After a cursory reading, one might think this article is about the importance of government subsidies to boost enrollment. However, such efforts seem to ignore the underlying cause of the rising premiums. That is, governments might be willing to spend millions and billions on subsidizing insurance premiums, perhaps without spending corresponding amounts on slowing the rise in healthcare costs. Both efforts might be needed: subsidies for short-term relief and cost management for help ensure that governments (and patients) do not simply keep paying higher and higher amounts that might have been avoided through a more systems-oriented solution.
May 22, 2022
The New York Times published an article about a patient who got surgery and was surprised by how large the bill was: over $200,000 when she was told that it would have been less than $1,400. In this case, the patient relied on the hospital's estimate, and the hospital subsequently stated that it misread her insurance card. The issue is that the services provided were considered out-of-network, meaning that the insurer would not really be involved and the patient would be liable for much more of the bill. Apparently, the hospital believed that the patient should pay the entire bill, even though she relied on information from the hospital. The hospital system went as far as suing her. The Colorado Supreme Court ruled in the patient's favor, about eight years after her surgery.
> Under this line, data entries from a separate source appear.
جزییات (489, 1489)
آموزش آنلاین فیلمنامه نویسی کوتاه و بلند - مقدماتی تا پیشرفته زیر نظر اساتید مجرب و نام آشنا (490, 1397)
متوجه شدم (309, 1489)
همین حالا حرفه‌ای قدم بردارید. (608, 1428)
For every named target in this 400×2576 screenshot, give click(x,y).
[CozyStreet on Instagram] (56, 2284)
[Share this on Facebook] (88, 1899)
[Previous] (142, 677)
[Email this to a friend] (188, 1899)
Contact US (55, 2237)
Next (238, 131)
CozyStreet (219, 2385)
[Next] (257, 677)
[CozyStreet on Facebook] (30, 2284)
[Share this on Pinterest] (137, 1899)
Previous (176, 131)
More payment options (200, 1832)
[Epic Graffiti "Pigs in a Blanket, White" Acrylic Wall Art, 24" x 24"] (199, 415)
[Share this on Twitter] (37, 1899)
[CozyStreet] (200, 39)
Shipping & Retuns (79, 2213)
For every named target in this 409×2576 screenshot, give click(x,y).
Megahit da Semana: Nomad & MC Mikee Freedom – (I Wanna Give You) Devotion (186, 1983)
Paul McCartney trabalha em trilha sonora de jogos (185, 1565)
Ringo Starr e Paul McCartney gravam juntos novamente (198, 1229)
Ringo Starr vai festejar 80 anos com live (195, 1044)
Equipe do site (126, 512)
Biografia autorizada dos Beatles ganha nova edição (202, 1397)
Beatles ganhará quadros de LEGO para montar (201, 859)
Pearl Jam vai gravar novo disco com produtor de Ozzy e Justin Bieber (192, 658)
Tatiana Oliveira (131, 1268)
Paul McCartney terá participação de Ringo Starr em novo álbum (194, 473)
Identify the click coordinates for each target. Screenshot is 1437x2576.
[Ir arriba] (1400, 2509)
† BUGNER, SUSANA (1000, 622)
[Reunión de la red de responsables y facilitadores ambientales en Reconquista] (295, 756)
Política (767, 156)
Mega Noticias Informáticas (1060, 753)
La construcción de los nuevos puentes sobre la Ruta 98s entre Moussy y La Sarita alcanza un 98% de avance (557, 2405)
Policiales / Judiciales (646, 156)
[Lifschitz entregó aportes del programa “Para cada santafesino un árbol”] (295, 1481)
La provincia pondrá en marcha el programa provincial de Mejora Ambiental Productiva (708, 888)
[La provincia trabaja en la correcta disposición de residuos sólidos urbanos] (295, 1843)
The emotional toll and the cost in time and money seem like they would have been overwhelming. In other industries, it seems like service providers tend to bear most of the additional cost if they grossly underestimate a job. It is unclear why the hospital system believed it was entitled to the full amount given its mistake, and strategically, why they thought they would be able to meaningfully recover enough of the charge to make the negative press worthwhile.
May 15, 2022
Kaiser Health News reported on efforts in Massachusetts to block the expansion proposed by the largest healthcare provider in the state. The healthcare provider is a non-profit institution who reported $442 million in operating income last year, and the proposed expansion was found to be expected to nearly double that figure. Growth in the state's healthcare spending exceeded the target set by the state's health policy commission, and prices from the healthcare provider that proposed the expansion "far exceeded those of other hospital systems."
The healthcare institution has been able to command such a premium in pricing in part because of its size. The institution was formed as the merger of two prominent Boston hospitals, whose merge likely should have been blocked to prevent consolidation in the market. Now the state seems to be mitigating its earlier permissiveness by blocking further expansion.